In all of Jane Austen’s novels, her heroines need to be properly introduced; apart from anything else, it establishes their social credentials. Emma’s friendship with Harriet Smith is important in giving Harriet an entrée into Highbury society – something which Harriet, a mere parlour–border with a dubious pedigree, could never have done on her own. 
 
A lover from 'The Ladies' Pocket Magazine'
Anne Elliot is entirely dependent on the Musgroves to re-introduce her to Captain Wentworth; to include her in the outing to Lyme; and on Lady Russell to take her to Bath. Lady Russell can travel where she likes, but then, she’s the widow of a well-to-do knight and has her own private carriage. Unmarried ladies, like Anne, have very little opportunity to be proactive.
 
Lastly, Jane’s other piece of advice to her niece is well-known but is worth repeating: You are now collecting your people delightfully, getting them exactly into such a spot as is the delight of my life; 3 or 4 Families in a Country Village is the very thing to work on… I hope when you have written a great deal more you will be equal to scratching out some of the past. The scene with Mrs Mellish, I should condemn; it is prosy & nothing to the purpose…. One does not care for girls till they are grown up.

 
Frontispiece from 'Correspondence between a Mother and Daughter' by Ann Taylor, 1817
 
How many of us write scenes which we realize, in the cold light of morning, are ‘prosy & nothing to the purpose’. Another earlier comment: ‘till the heroine grows up, the fun must be imperfect’ is odd, considering that 1814 was the year when Mansfield Park came out, the only novel where Jane Austen shows us her heroine, Fanny, as a child.
 
Sadly, Anna did not fulfil her literary ambitions – apart from a couple of short stories and a novella published in the 1840s.

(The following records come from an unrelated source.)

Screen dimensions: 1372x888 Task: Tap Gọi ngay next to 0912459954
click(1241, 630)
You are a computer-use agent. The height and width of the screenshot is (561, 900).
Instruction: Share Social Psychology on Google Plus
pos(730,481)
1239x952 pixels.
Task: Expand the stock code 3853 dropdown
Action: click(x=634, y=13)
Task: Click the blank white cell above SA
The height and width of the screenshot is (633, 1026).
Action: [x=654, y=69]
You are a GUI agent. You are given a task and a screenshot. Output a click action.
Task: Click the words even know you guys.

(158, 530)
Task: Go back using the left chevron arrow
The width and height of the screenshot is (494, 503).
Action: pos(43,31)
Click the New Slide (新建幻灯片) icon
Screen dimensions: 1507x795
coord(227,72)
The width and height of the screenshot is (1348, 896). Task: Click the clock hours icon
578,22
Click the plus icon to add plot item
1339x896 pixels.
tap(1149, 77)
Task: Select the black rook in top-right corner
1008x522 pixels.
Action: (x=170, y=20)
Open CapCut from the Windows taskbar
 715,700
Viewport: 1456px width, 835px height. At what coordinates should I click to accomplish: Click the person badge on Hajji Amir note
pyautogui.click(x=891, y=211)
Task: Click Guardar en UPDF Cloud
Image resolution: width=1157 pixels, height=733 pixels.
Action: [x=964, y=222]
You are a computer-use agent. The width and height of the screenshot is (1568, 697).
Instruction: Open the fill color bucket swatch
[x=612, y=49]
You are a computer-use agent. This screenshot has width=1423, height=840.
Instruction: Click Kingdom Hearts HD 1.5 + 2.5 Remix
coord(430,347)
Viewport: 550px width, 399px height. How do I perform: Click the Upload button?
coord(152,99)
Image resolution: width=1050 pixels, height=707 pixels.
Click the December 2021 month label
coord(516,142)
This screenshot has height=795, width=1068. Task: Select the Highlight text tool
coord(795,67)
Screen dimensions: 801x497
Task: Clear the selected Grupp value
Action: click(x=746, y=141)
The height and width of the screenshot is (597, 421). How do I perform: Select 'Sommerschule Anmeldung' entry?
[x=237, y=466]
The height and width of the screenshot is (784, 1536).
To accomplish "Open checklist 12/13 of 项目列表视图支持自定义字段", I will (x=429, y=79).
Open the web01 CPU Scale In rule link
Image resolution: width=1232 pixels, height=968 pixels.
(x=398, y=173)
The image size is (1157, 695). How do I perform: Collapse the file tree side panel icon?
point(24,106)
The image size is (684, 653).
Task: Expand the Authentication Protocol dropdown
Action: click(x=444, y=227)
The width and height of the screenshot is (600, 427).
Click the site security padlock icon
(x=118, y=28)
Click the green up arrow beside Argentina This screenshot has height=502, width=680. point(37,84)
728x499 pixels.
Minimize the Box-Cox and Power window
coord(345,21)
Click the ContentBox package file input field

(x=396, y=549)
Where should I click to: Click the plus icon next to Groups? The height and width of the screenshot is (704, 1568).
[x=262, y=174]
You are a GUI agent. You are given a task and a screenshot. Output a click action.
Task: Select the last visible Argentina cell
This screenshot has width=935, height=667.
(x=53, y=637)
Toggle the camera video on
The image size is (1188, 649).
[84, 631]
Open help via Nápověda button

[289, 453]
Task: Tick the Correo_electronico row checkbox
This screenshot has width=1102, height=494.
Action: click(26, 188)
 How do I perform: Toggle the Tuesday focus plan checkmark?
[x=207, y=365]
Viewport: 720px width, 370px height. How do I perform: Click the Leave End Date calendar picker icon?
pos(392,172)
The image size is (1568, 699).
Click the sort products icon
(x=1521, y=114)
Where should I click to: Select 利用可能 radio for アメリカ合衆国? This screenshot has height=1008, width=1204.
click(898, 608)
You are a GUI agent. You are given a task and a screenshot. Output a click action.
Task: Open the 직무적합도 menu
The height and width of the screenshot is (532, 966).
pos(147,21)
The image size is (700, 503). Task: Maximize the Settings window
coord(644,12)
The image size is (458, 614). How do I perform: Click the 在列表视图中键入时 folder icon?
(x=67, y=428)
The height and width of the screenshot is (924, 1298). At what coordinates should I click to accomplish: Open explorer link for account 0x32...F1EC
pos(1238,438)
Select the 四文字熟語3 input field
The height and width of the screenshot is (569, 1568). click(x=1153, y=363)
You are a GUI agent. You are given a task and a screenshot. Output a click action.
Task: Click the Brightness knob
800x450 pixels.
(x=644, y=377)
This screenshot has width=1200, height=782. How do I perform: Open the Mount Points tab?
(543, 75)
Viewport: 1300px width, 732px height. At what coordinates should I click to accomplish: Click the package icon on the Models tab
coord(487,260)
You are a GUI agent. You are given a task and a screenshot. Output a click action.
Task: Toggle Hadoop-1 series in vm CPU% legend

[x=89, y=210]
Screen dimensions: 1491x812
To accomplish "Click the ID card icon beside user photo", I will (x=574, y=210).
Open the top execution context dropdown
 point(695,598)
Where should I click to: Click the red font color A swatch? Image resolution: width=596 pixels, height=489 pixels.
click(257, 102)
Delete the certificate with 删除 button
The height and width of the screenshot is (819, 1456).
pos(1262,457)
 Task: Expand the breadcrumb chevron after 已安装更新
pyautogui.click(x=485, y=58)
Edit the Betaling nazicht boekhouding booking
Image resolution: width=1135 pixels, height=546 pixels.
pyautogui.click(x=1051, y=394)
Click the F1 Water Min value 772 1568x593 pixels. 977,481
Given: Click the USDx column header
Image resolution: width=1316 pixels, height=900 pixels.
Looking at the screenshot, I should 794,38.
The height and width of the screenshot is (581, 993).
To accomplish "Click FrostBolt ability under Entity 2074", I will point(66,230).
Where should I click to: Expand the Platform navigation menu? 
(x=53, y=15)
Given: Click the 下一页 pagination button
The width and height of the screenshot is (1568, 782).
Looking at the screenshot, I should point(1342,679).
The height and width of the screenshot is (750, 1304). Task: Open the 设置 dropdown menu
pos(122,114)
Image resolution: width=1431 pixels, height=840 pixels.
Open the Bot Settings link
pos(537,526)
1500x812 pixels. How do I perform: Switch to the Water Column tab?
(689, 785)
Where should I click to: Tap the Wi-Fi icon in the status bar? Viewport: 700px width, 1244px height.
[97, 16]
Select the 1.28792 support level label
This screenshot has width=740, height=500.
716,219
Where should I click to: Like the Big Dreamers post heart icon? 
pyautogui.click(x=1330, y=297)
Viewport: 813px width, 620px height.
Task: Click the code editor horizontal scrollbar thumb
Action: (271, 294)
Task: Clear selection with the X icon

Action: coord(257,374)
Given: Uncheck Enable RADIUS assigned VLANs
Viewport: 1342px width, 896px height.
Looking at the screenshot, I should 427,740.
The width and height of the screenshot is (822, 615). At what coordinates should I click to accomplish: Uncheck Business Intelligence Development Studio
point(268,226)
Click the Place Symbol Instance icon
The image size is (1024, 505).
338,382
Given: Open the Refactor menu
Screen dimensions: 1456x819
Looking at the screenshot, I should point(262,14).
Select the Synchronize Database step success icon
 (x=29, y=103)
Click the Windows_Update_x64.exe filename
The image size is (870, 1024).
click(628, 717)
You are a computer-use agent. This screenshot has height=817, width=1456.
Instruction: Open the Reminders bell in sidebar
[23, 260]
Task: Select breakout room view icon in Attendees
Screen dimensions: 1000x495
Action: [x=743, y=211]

A few months this exchange of letters with her aunt, she married the Reverend Benjamin Lefroy. He died in 1829 leaving her with seven children and very little money, which may explain why she abandoned Which is the Heroine? and later burnt it.  
 
But we owe her a debt of gratitude for giving us a glimpse into how Jane Austen constructed her novels and what she thought was important.